Küçük bir bilgilendirme; bu kitapta işlenen Irene karakteri gerçek hayattan ilham alınarak yazılmamıştır. Yalnızca yazdığımız karaktere yüz olmasına karar verdiğimiz kişi Irene'di. Umarız bölümü beğenirsiniz, iyi okumalar :)
Tüylü, kırmızı halı ve sandalyelerle çevrili masalar... Binlerce hayranın çığlıkları Sehun'un kafasını dolduruyordu. Bütün bu sahne ve düzenlemeler ne içindi? Ah, evet. SBS Gayo Daejun şovu.
Acaba yine sahnede her şeyi berbat mı edecekti yoksa yine çok çekici bir poz mu verecekti? Yorumlar çeşitliydi. Sunucunun sesiyle dikkatini topladı.
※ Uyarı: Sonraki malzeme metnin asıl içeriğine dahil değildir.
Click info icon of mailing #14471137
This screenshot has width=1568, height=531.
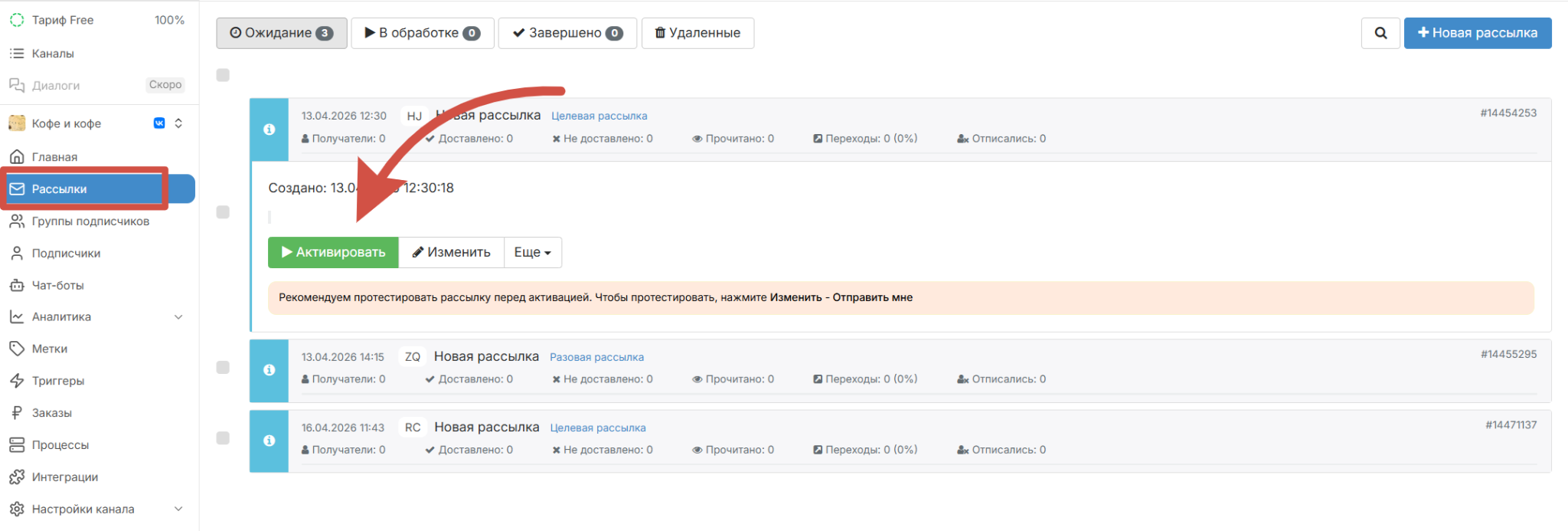(269, 441)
Ama o aklına gelince yine düşünceleriyle baş başa kaldı. Neredeydi? Buraya gelecek miydi? İsmini hala öğrenmemişti. "Tamam." dedi kendi kendine. "Yurda dönerken onu araştıracağım."
Renkli ışıkların gölgeleri altında bir yüz gördü. Günlerdir kabuslarına giren, kafasını fena halde karıştıran Irene onu kuliste de bulmuştu işte! Yavaşça yanına gelirken Sehun boğazını temizledi. "Burada ne işin var Irene? Kyungsoo'ya baktıysan eğer o içer-"
"Hayır. D.O' ya bakmaya gelmedim." Irene, Kyungsoo'ya her zaman sahne ismiyle seslenirdi. Onların ilişkileri nasıl başladı bilmiyordu ama Kyungsoo'nun Irene'i gerçekten sevdiğini biliyordu. "Ben seni görmeye geldim Sehun."
Sehun içinden "Yine başlıyoruz." diye geçirdi. "Beni mi görmeye geldin? Neden?"
Irene gülünce Sehun daha da sinirlendi. "Artık görmezden gelmeyi bırak Sehun. Ne zaman yanına gelsem elin ayağın birbirine giriyor. Benden hoşlandığını biliyorum."
Sehun bu cümleyle ne yapacağını şaşırdı. Irene'den hoşlanmak mı? Biricik abisinin sevgilisinden hoşlanması imkansızdı. "Sen ne-"
"Merak etme, senin için ondan ayrılabilirim."
Sehun öfkesini kusmamak için kendini zor tuttu. "Irene, bence senin kafan çok karışmış. Ne dediğini bilmiyorsun. Ben senden falan hoşlanmıyorum. Sen Kyungsoo'yla sevgili olduğunuzun farkında mısın acaba?"
Irene şaşırmışa benziyordu. "Ben... Korktuğunu biliyorum Sehun ama buna gerek yok. İnkar etmek hiçbir şeyi-"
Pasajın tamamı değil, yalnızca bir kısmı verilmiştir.